Itamilson, que é mestrando em Estatística e formado em Direito, afirmou também que uma emenda destinada, quando é executada, imperativamente será para cumprir o termo proposto entre entidade e ente público.

“Nenhum poder público vai repassar para uma entidade sem fins lucrativos qualquer que seja o valor, que não seja para cumprir um plano de trabalho. Os valores que são repassados, necessariamente serão para cumprir o termo proposto entre entidade e ente público, seja prefeitura, governo do estado ou união”, esclareceu.

O diretor da Câmara assegurou que não há qualquer ilegalidade na destinação de emendas de vereadores para a entidade filantrópica e lamentou como as informações estão sendo divulgadas de forma distorcida.

Quando o profissional de imprensa é correto, as informações são corretas. Como é que divulgam os valores dos recursos, mas ignoraram os custos? Qualquer entidade que recebe recursos para cumprir o termo proposto com o poder público precisa apresentar sua prestação de contas com os custos detalhando qual foi a destinação ou o objetivo desses repasses, por exemplo. Assim como o poder público, o objetivo do terceiro setor não é o lucro, mas o ganho social”, pontuou.

“CUSTO CULTURA”

Durante a entrevista, Itamilson, que também atua na área cultural apresentou, brevemente, alguns aspectos que mostram os custos do setor cultural.

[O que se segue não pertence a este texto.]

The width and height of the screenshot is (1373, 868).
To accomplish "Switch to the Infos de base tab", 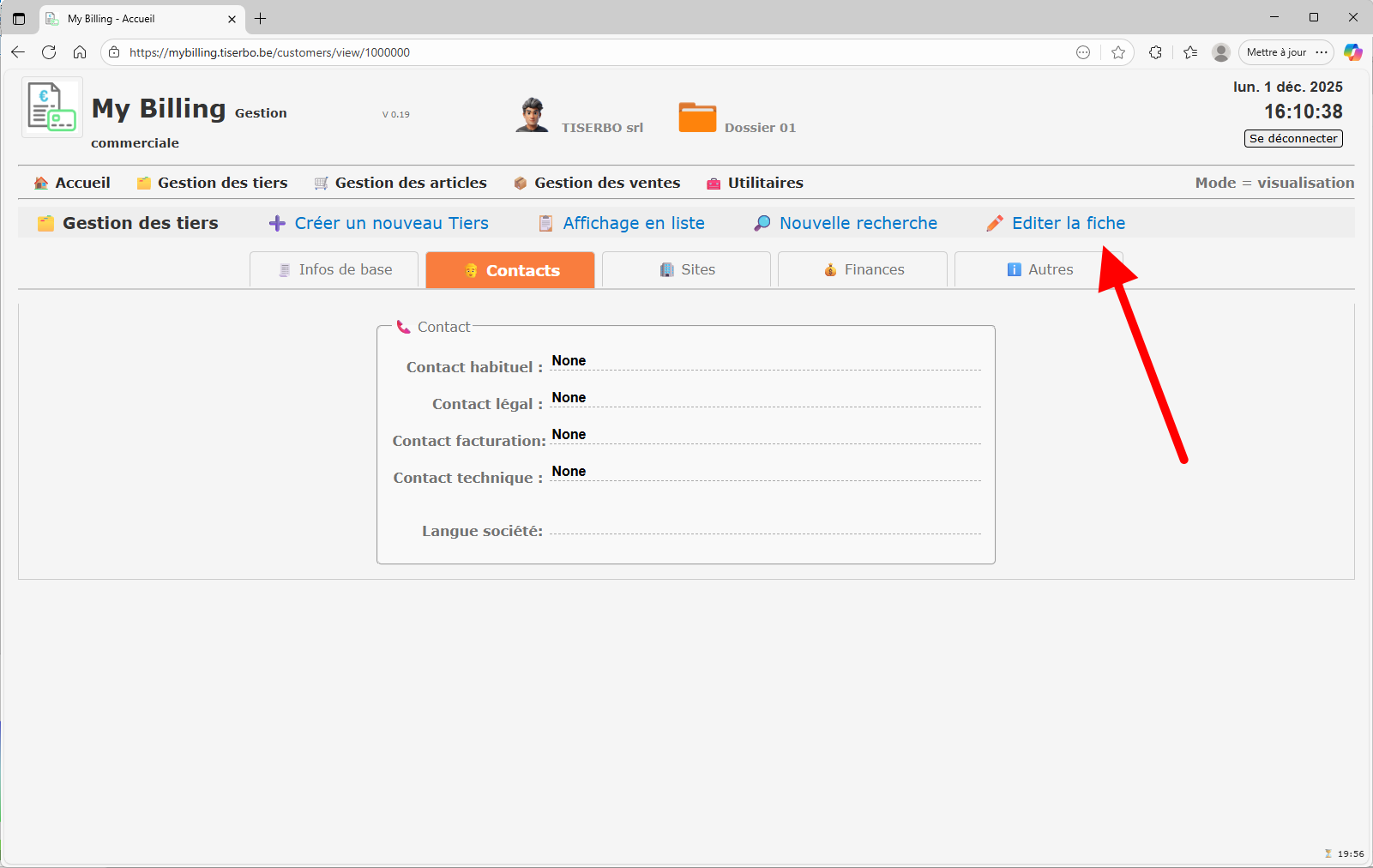I will click(334, 269).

Foram relacionadas algumas despesas como mão de obra e serviços, além de gastos com som e palco, seguranças, ornamentação, alimentação, entre outros. Ele explicou ainda que entre os serviços, o que mais encarece um projeto cultural são as despesas com energia (iluminação e estrutura de som), segurança, mão de obra para confeccionar a ornamentação e cachês das apresentações.

Quando se falam em aplicação de recursos públicos para projetos na área cultural não se leva em consideração, por exemplo, o custo para se montar a estrutura do espetáculo. Existe toda uma despesa com mão de obra, som e palco, ornamentação e alimentação. Além disso, tem ainda o gasto com seguranças, energia e o pagamento dos cachês das apresentações que é o que mais encarece um projeto cultural”, concluiu.